Religion
- Affiliation: Hinduism
- District: Kottayam
- Deity: Bhagavathy
- Festival: Kalamezhuthupaattu

Location
- Location: Anickadu
- State: Kerala
- Country: India
- Interactive map of Anicad Sree Bhagavathi Temple
- Coordinates: 9°36′09.4″N 76°41′02.1″E﻿ / ﻿9.602611°N 76.683917°E

Architecture
- Type: Architecture of Kerala

Specifications
- Temple: One
- Elevation: 122.75 m (403 ft)

= Anicad Sree Bhagavathi Temple =

Anicad Sree Bhagavathi Temple is a well-known Hindu temple of the goddess Bhadrakali located at Anicad, Kottayam, Kerala, India.

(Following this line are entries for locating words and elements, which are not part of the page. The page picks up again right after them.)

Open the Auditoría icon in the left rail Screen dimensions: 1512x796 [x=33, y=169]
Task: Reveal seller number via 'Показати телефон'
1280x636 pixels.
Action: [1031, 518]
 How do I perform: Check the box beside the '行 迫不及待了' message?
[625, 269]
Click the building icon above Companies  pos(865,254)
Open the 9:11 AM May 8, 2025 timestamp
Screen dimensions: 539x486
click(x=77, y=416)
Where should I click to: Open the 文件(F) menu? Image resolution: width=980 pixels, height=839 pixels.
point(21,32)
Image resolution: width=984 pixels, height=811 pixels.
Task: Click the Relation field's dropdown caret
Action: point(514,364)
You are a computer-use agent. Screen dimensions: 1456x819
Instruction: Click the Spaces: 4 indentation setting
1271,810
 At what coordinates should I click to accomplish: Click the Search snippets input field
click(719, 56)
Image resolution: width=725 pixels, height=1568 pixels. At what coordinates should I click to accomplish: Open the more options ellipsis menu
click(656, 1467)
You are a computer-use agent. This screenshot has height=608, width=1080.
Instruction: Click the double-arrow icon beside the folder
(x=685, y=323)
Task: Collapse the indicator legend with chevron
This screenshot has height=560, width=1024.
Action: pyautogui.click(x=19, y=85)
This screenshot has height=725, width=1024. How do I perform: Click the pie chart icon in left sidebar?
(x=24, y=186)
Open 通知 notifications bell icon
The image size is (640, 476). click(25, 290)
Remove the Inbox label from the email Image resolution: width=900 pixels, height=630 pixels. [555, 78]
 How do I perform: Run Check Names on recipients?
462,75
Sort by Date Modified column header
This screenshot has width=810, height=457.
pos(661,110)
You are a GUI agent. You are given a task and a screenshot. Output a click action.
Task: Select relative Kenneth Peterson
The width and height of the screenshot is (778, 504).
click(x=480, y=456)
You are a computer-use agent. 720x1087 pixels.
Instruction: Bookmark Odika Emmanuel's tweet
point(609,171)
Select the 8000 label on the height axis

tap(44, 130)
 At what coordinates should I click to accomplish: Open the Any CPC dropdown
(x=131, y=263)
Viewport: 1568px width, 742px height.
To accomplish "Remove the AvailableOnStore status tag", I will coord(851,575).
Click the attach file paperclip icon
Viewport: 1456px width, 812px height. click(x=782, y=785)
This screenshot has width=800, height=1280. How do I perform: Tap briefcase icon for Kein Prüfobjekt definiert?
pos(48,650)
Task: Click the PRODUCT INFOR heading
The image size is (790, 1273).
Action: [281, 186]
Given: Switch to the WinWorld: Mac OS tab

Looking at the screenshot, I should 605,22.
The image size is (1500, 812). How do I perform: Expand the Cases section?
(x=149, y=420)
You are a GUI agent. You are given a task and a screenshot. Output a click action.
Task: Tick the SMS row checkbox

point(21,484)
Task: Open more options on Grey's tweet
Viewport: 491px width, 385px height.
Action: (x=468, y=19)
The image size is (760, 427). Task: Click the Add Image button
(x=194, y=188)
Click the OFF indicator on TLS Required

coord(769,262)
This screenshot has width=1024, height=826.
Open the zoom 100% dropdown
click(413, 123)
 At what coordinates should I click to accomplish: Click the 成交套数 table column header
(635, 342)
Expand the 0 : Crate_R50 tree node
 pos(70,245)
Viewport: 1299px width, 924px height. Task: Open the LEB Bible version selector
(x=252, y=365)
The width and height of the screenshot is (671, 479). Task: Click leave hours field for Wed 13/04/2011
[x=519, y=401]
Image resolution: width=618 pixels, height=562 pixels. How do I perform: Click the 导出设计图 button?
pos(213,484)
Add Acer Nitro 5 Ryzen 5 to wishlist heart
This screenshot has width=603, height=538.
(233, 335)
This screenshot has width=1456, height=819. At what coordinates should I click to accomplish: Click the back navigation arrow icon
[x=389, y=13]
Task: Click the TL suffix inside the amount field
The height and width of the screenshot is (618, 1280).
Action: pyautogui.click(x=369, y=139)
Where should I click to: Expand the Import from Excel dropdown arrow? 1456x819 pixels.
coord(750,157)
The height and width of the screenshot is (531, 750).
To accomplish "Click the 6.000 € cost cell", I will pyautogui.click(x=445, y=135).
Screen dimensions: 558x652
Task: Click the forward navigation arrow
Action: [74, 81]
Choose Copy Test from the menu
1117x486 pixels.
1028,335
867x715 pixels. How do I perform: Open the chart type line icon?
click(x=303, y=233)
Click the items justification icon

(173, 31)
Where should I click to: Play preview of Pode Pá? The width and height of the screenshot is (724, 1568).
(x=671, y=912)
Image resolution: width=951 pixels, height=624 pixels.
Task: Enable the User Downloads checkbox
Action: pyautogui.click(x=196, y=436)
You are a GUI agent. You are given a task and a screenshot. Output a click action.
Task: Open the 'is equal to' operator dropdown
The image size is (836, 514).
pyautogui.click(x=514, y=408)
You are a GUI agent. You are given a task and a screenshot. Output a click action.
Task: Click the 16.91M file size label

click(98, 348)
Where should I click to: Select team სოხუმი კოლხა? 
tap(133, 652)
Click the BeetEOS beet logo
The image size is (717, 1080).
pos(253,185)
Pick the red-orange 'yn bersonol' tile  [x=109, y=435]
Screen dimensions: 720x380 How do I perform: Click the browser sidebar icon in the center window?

The temple is located on top of a hill.

==Patrons==
Here Bhadrakali is residing as Bala Badrakali. Bala badrakali is the young age of Kali devi. The deity installed as a mirror image facing east side. Shiva, Muruga, Ganapathy and Sasthavu are the sub deities here.

==Festivals==
Three pujas done daily. 'Kalamezhuthupaattu' which starts from Avittam to Aswathy of Malayalam month of Meenam is the main the festival of this temple.